> [Work request] Where a line of the entries holds the string "click", copy that line.

> [Available records]
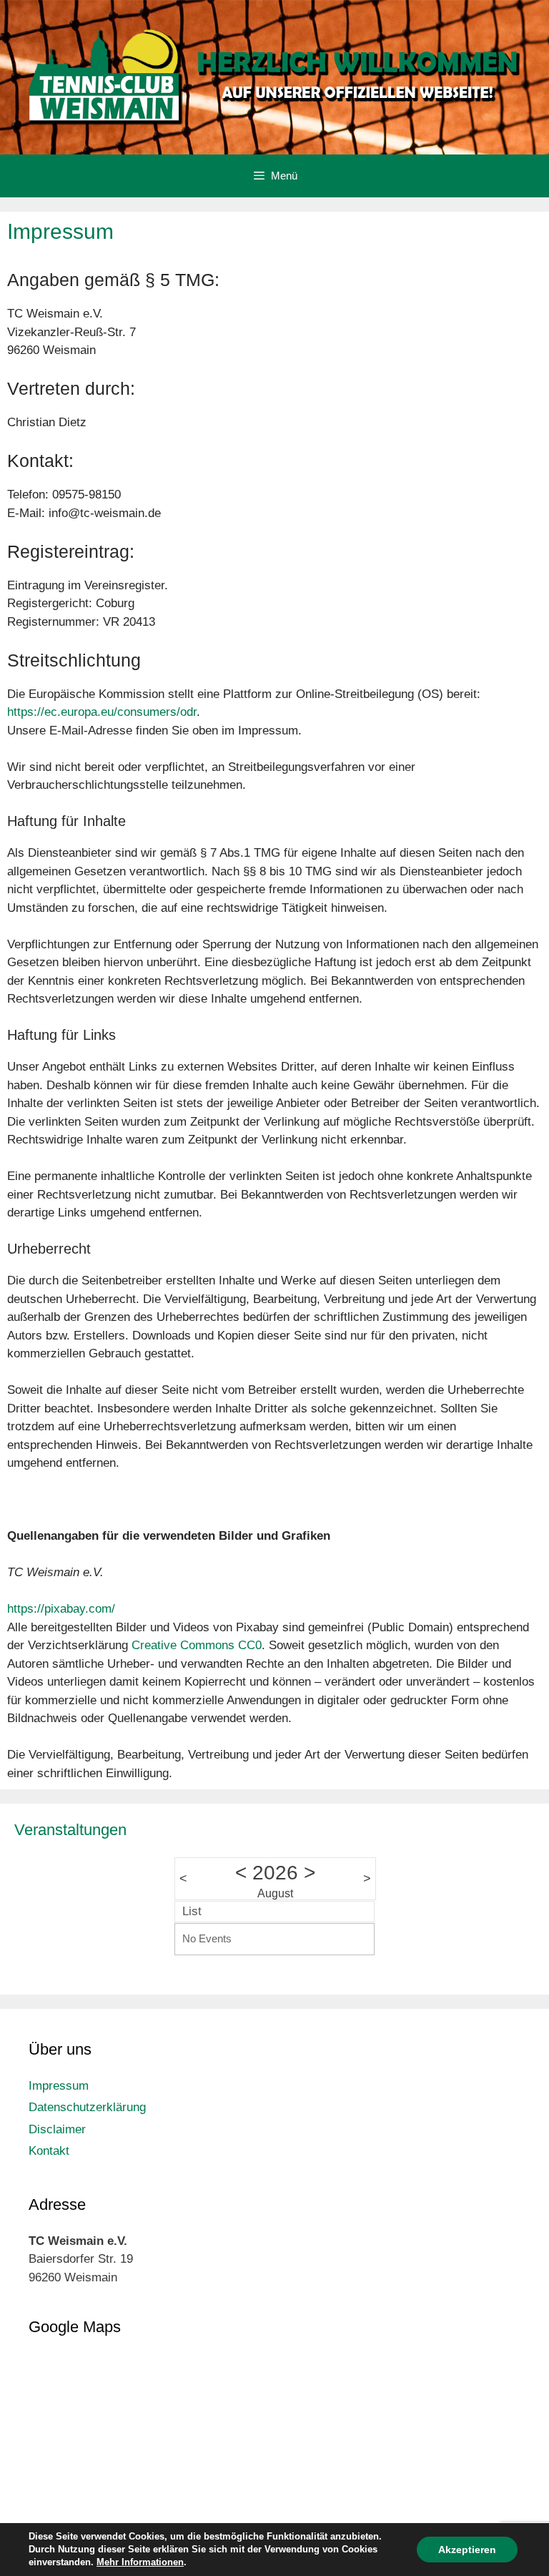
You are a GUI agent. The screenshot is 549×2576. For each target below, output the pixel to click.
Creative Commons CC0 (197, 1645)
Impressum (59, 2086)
--
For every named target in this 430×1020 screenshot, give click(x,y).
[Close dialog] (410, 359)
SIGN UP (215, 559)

> [Exercise answer]
You are a GUI agent. The screenshot is 549×2576. For each target below, output the pixel to click.
For every named target in this 430×1020 screenshot, give click(x,y).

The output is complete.